El partido fue durísimo, angustiante para el hincha, aburrido para el neutral. Pero Newell's supo ganarlo, cuando antes se enredaba en sus propios problemas. Lo resolvió una genialidad de Guch y lo sentenciaron las ganas de Mazzantti.

La Lepra arrancó dominante, un poco por decisión propia y otro porque Riestra se metía atrás para salir rápido. El rojinegro tenía mucho manejo de pelota para tan poca profundidad en el último tercio del campo.

El primer susto lo regaló Reinatti, que le pifió con los pies y entregó una chance de gol. De todas maneras, con una rápida respuesta evitó el gol de la visita.

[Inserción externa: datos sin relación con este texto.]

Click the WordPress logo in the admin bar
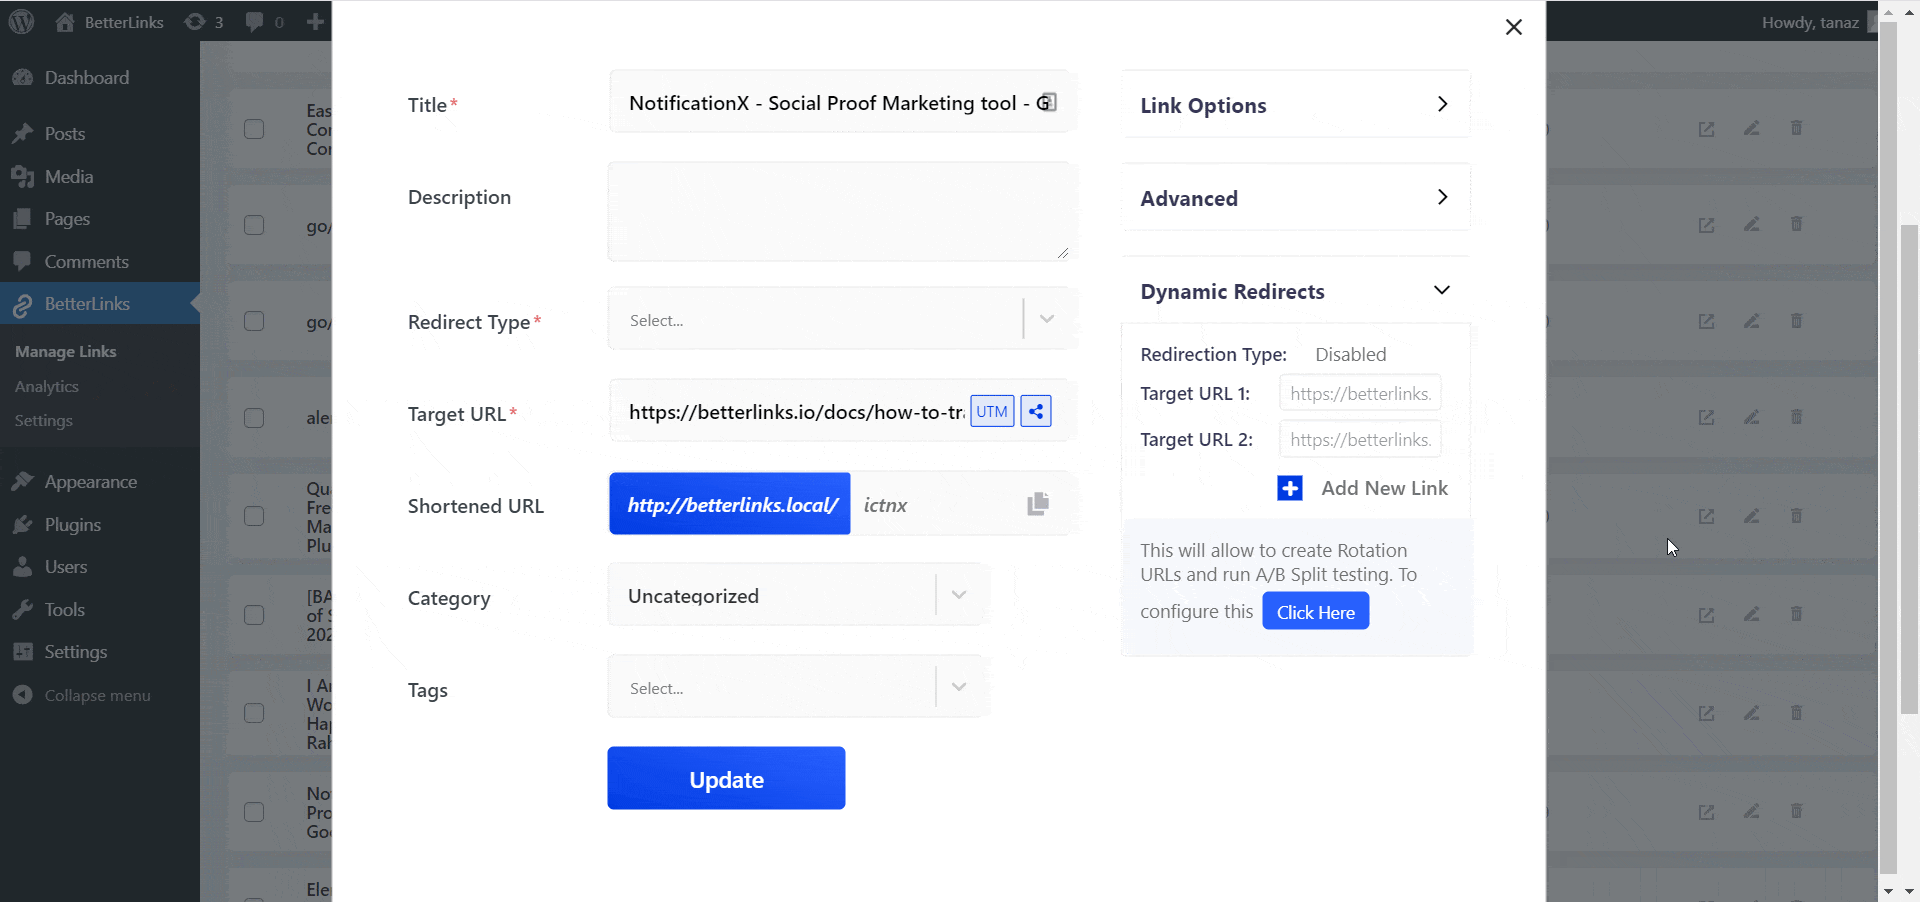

Si bien Newell's llevó el peso del partido nunca pudo acertar un tiro al arco de Arce. Por el contrario, casi todo lo que propuso la visita necesitó de la intervención de Reinatti.

El segundo tiempo se había tornado un nudo difícil de desatar. Las piernas fuertes y las discusiones ganaban terreno, pero hubo un futbolista que se acordó de pensar cuando todos corrían y metían.

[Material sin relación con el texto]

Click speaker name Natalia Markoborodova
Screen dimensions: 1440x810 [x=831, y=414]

Facundo Guch sacó del bolsillo un poquito de potrero. Amagó a rematar de zurda, el defensor fue con todo al piso para taparlo y el leproso lo hizo pasar de largo con un enganche. Después, con el arco de frente, la acomodó al lado del palo.

     

Luego llegó el intento de reacción de Riestra. Hasta mandó a Carlos Quintana de 9. Pero Newell's, que retrocedió un poco en el campo, no se olvidó de atacar de contra. Y en una de esas lo liquidó con Mazzantti.

     

La Lepra se acomodó con esta victoria. Está mejor en la tabla, pero sobre todo en la cabeza, en el ánimo, en la confianza. Newell's volvió a ganar en casa y ahora disfruta del alivio conseguido.